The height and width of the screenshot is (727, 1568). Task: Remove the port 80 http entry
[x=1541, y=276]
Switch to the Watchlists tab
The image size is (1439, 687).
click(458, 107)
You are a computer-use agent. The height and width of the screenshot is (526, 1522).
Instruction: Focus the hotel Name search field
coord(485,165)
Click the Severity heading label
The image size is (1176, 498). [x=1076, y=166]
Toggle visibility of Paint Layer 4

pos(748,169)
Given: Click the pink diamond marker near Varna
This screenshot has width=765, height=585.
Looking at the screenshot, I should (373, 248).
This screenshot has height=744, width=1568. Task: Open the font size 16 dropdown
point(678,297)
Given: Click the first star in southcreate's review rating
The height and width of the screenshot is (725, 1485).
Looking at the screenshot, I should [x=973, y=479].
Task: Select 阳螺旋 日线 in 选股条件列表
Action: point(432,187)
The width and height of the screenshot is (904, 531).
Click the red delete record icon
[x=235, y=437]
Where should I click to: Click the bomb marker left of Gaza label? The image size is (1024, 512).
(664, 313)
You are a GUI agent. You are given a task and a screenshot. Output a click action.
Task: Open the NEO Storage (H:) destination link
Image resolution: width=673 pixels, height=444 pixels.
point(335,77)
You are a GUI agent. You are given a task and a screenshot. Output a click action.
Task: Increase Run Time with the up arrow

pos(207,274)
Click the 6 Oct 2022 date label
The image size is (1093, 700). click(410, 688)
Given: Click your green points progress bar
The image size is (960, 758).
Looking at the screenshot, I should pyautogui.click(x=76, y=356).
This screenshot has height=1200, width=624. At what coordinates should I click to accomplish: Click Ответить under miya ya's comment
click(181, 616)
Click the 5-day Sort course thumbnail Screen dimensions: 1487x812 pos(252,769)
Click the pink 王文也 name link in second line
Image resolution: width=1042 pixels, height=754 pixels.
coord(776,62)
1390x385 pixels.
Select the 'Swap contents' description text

WORK ORDER: The number of lines above where the word "link" occurs, and only that number, is the answer.

ANSWER BOX: 2